* _To do_:
The answer must be every line of the records in which the string "title" appears.

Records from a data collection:
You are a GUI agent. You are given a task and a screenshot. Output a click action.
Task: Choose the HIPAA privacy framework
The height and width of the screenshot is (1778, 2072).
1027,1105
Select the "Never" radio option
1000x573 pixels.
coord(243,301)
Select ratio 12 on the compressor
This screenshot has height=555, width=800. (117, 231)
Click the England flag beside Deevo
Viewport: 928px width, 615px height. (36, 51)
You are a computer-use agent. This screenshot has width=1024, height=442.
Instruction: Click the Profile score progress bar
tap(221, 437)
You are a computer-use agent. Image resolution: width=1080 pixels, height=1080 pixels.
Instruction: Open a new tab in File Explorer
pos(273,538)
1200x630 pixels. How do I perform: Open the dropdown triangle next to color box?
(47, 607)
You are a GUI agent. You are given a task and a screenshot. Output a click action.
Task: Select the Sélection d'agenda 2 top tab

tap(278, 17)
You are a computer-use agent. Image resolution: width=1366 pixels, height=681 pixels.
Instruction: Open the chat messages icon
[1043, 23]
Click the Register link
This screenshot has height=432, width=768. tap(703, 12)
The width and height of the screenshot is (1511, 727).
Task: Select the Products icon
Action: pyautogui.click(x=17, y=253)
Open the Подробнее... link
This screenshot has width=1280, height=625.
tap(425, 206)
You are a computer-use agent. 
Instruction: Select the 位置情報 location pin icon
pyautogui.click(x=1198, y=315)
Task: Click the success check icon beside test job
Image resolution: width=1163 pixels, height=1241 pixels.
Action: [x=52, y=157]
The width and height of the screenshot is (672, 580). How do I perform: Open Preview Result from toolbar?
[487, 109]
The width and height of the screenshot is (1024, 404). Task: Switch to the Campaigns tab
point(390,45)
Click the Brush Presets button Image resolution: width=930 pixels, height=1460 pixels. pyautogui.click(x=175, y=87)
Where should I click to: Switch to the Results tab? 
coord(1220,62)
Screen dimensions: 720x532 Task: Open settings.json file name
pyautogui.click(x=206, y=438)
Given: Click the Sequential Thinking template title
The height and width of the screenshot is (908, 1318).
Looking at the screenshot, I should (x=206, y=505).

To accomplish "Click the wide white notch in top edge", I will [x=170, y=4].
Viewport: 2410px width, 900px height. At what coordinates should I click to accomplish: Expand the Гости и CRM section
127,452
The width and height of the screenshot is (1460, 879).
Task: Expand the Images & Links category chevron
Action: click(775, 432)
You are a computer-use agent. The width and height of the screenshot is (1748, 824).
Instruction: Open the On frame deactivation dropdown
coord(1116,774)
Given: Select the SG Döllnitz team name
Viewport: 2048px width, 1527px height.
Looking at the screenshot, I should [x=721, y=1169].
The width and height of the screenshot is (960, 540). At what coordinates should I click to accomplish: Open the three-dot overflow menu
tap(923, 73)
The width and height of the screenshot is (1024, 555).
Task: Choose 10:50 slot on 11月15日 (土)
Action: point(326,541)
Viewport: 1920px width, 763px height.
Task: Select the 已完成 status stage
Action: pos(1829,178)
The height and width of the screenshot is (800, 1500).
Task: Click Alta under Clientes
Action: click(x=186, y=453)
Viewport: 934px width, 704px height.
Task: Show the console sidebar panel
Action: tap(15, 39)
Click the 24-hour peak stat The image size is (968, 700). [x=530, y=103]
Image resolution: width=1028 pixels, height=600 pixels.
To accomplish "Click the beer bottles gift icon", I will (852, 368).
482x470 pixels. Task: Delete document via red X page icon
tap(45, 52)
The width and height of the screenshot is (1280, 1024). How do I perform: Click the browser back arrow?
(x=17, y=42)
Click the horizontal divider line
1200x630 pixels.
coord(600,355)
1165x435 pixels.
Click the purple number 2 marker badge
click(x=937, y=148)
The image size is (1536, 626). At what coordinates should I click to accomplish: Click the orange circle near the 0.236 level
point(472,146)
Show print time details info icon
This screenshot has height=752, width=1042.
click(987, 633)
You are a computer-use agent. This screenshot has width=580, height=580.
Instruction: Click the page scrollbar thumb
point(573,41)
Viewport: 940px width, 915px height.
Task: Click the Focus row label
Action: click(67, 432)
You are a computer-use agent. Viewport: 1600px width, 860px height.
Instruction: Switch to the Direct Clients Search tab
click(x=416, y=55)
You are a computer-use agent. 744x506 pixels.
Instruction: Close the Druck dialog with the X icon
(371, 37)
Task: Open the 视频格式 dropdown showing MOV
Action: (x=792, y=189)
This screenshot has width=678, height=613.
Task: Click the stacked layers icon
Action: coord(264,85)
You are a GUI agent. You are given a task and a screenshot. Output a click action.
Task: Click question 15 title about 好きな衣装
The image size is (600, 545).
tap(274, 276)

* _Finished task_:
Given: Click the Sequential Thinking template title
Task: Click question 15 title about 好きな衣装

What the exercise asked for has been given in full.